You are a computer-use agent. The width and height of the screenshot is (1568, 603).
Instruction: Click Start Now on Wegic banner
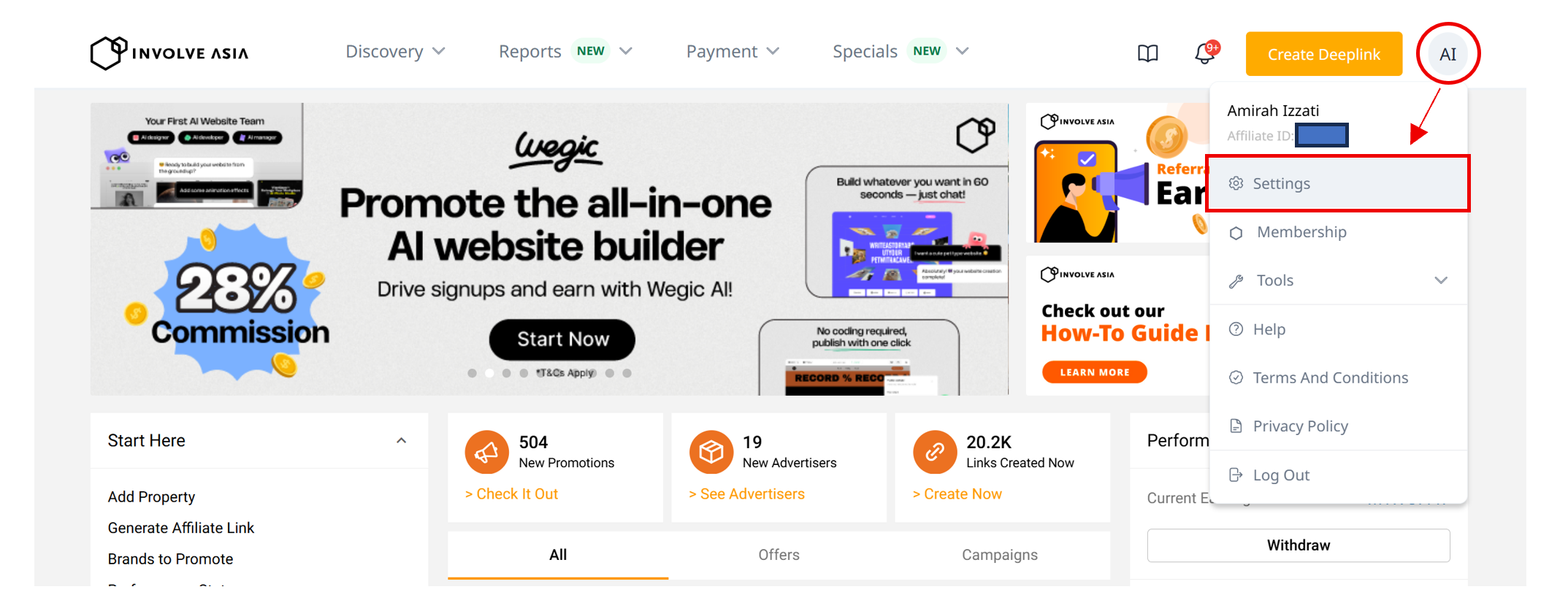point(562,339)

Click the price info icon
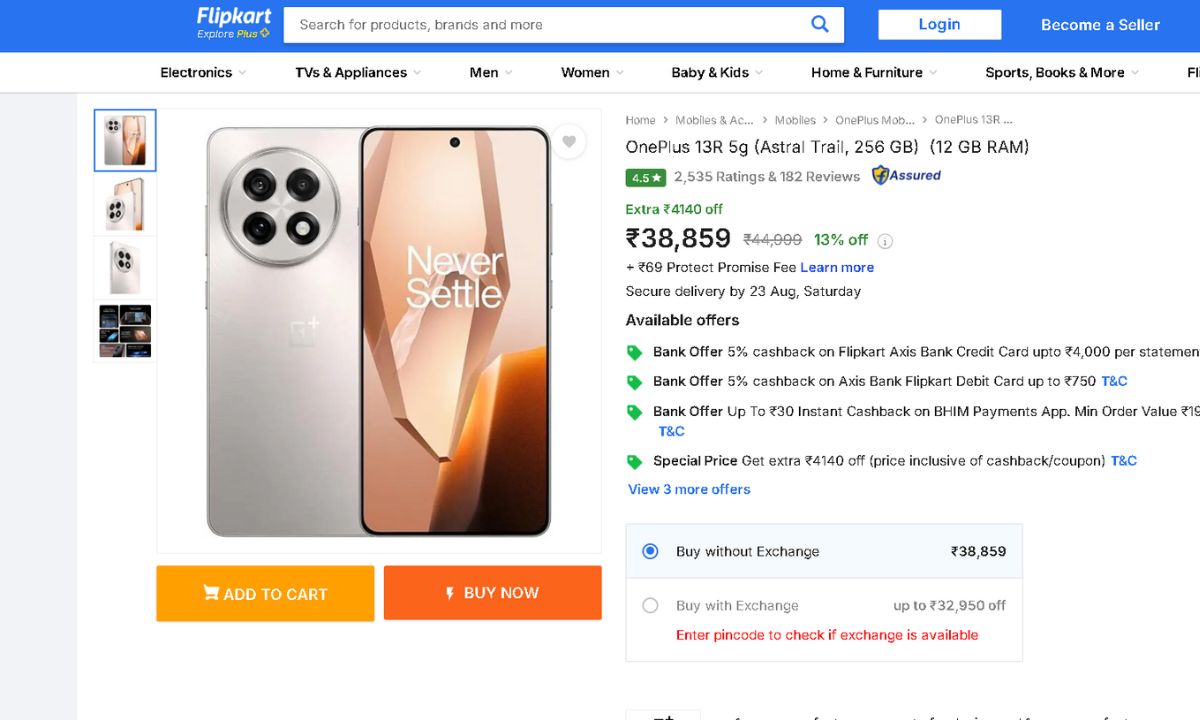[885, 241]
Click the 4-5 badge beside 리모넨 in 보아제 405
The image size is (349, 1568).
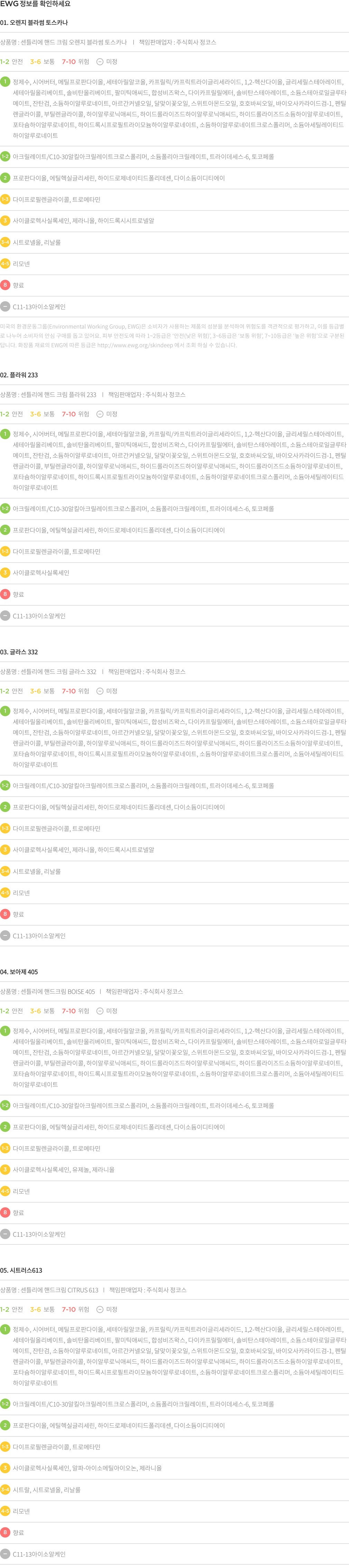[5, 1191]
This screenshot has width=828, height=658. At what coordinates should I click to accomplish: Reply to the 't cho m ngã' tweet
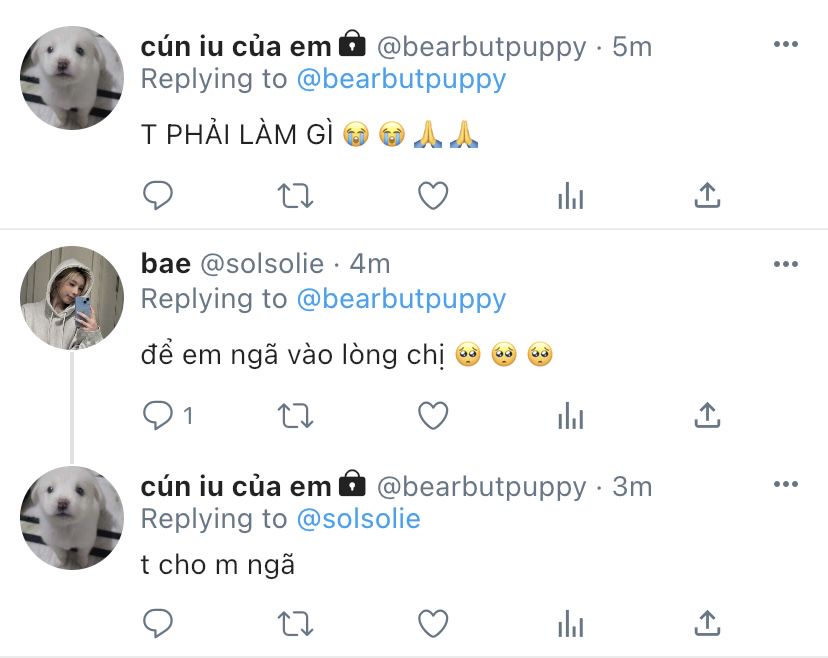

__ACTIVITY__
Omit the pictures and output all of the other material exactly.

__ANSWER TO THIS EXERCISE__
You are a computer-use agent. The width and height of the screenshot is (1568, 603).
Instruction: Click Start Now on Wegic banner
point(562,339)

Click the price info icon
[885, 241]
Click the 4-5 badge beside 리모넨 in 보아제 405
The image size is (349, 1568).
[5, 1191]
This screenshot has width=828, height=658. At what coordinates should I click to accomplish: Reply to the 't cho m ngã' tweet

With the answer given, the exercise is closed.